— SOURCE DATA —
=== Section Start ===

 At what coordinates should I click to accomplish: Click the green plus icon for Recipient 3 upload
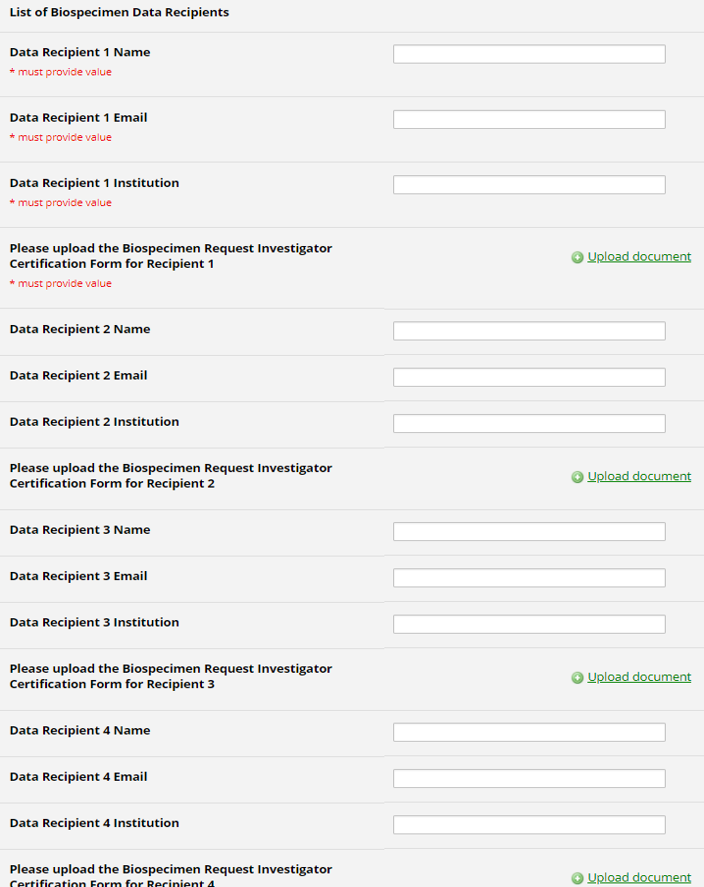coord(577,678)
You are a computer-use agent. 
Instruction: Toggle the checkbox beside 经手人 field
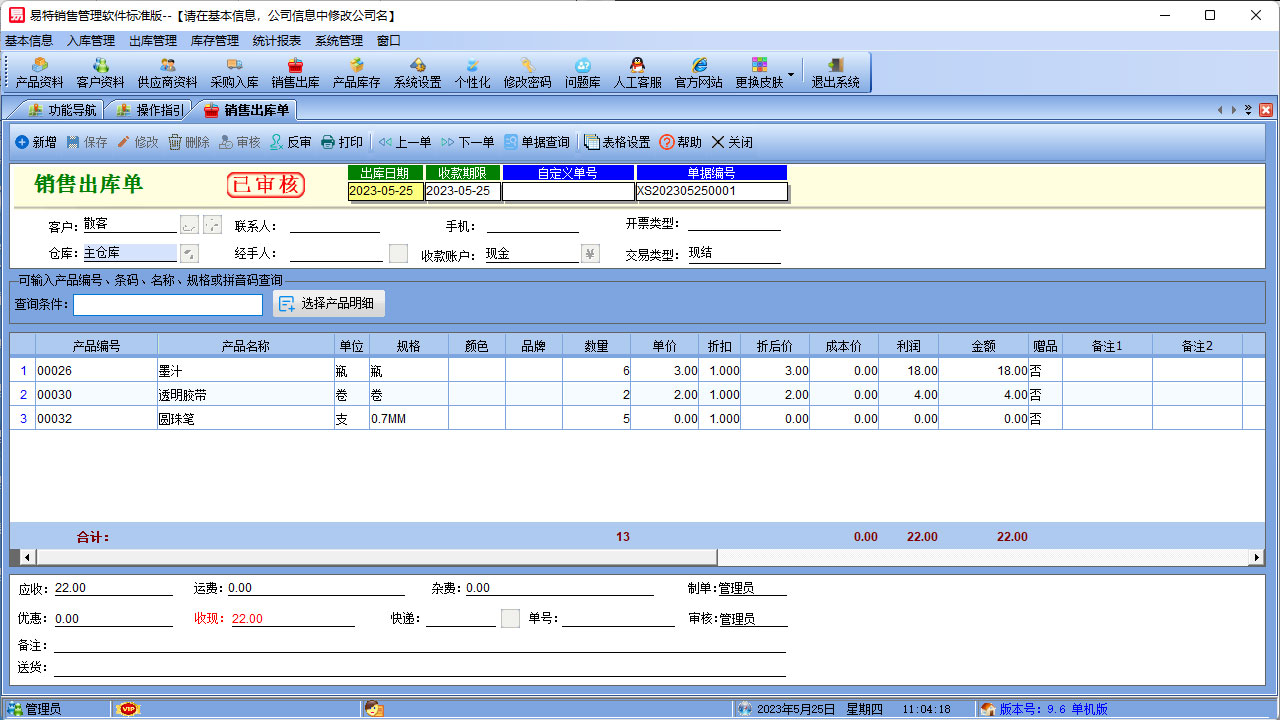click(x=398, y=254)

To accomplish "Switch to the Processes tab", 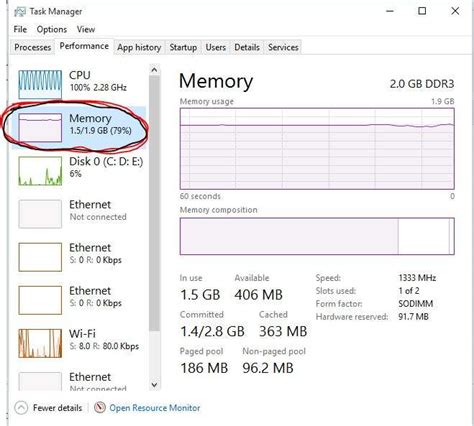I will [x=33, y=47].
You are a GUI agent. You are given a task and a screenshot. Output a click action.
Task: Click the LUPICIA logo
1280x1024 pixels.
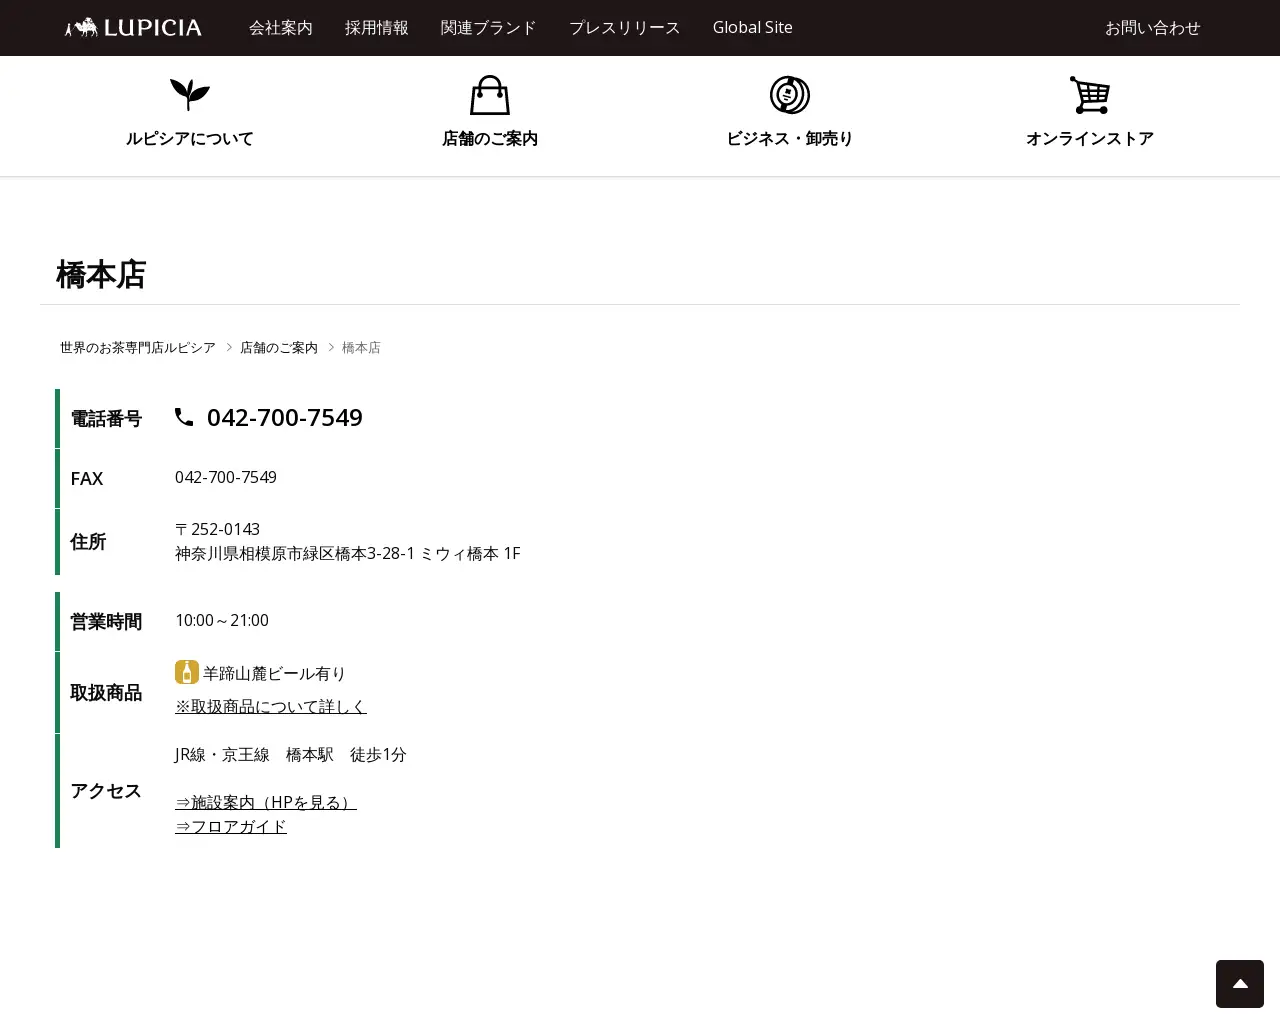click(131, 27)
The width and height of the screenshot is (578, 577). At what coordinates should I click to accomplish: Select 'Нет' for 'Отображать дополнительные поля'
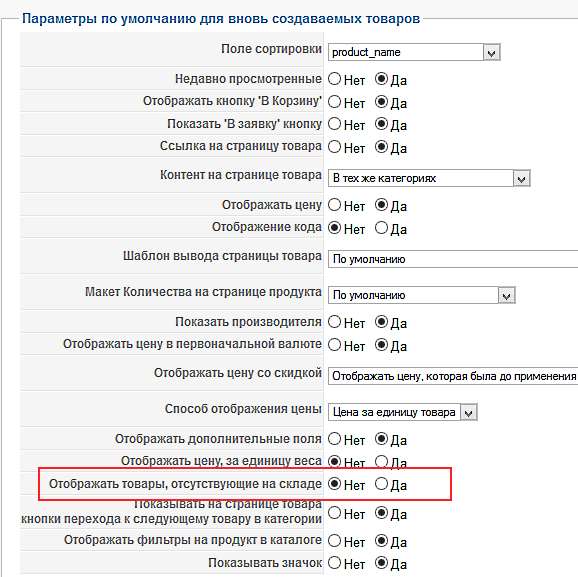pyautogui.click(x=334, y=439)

=== Section End ===
=== Section Start ===

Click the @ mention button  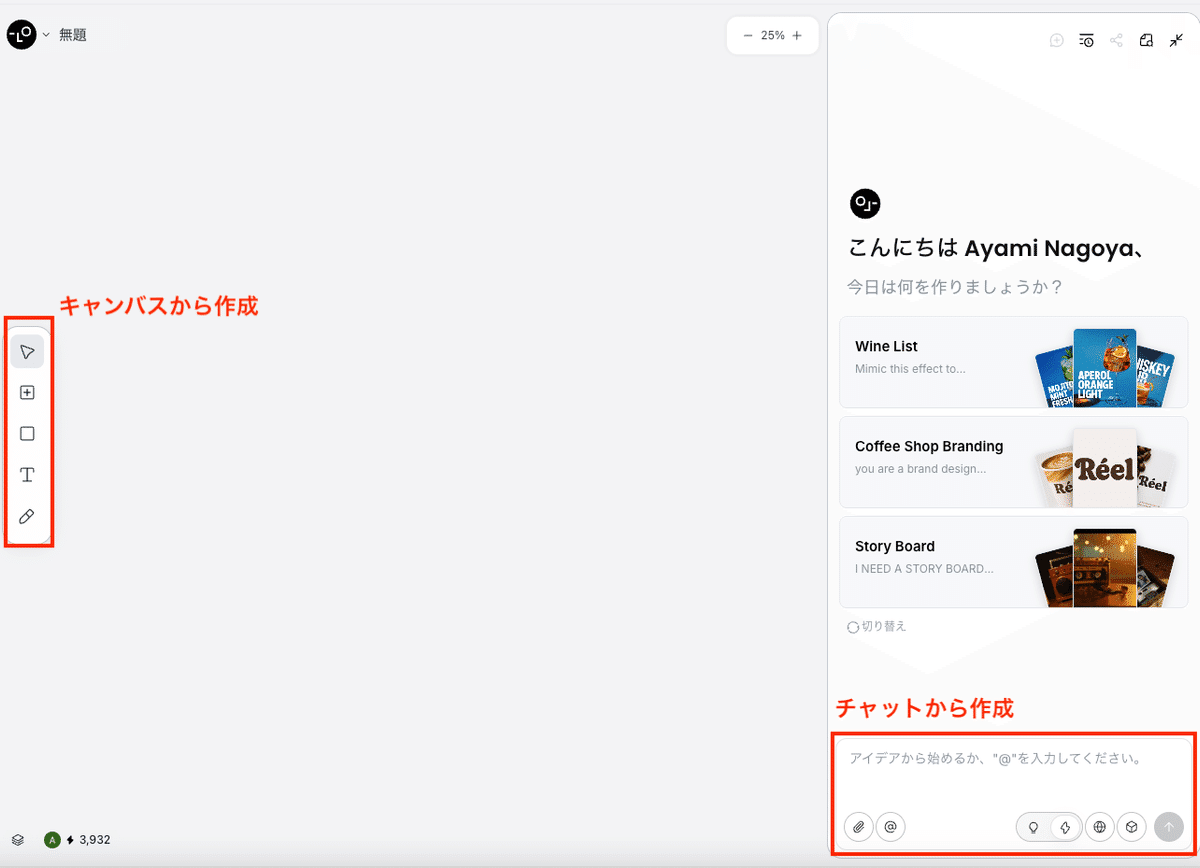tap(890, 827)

=== Section End ===
=== Section Start ===

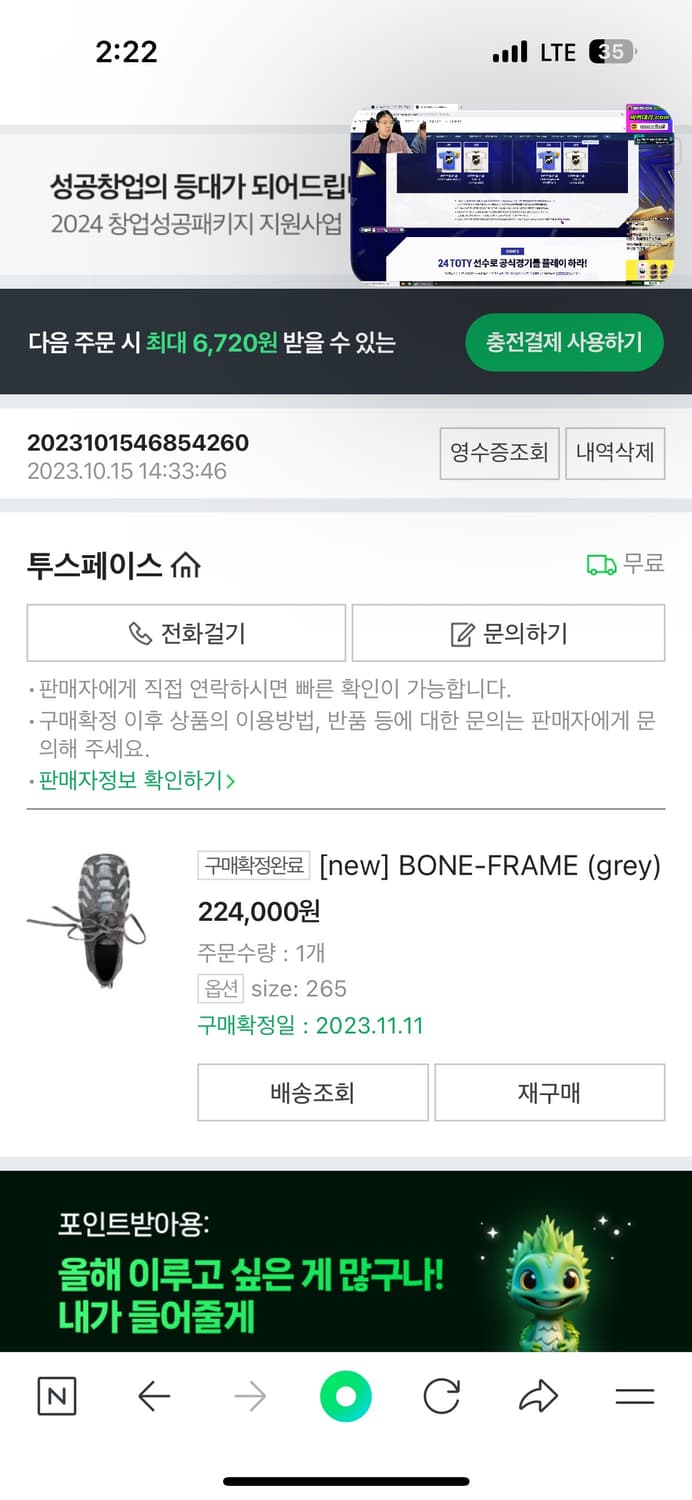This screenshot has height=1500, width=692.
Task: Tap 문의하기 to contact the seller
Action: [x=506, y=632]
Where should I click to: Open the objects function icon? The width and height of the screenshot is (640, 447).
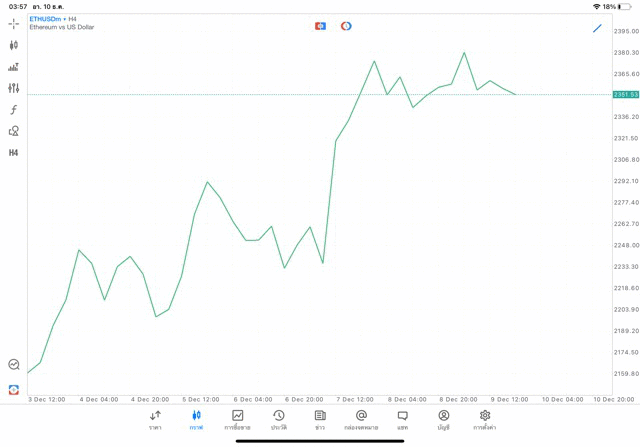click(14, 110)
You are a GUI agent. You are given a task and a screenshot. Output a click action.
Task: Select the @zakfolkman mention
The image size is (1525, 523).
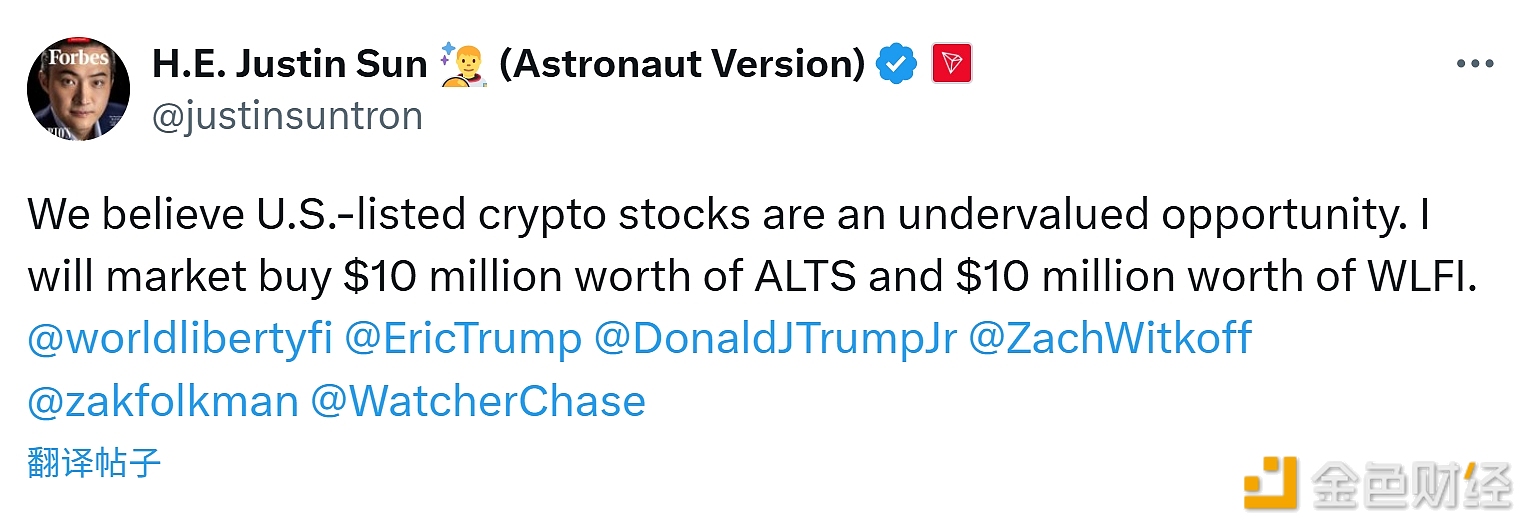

=== Section End ===

— WORK INSTRUCTIONS —
Your answer must be the exact lines from the records above, from the one containing "Where should I" through the one containing "The image size is (1525, 523).", both included, with every picture left out.

— EXERCISE SOLUTION —
Where should I click to: Open the objects function icon? The width and height of the screenshot is (640, 447).
click(14, 110)
You are a GUI agent. You are given a task and a screenshot. Output a click action.
Task: Select the @zakfolkman mention
The image size is (1525, 523).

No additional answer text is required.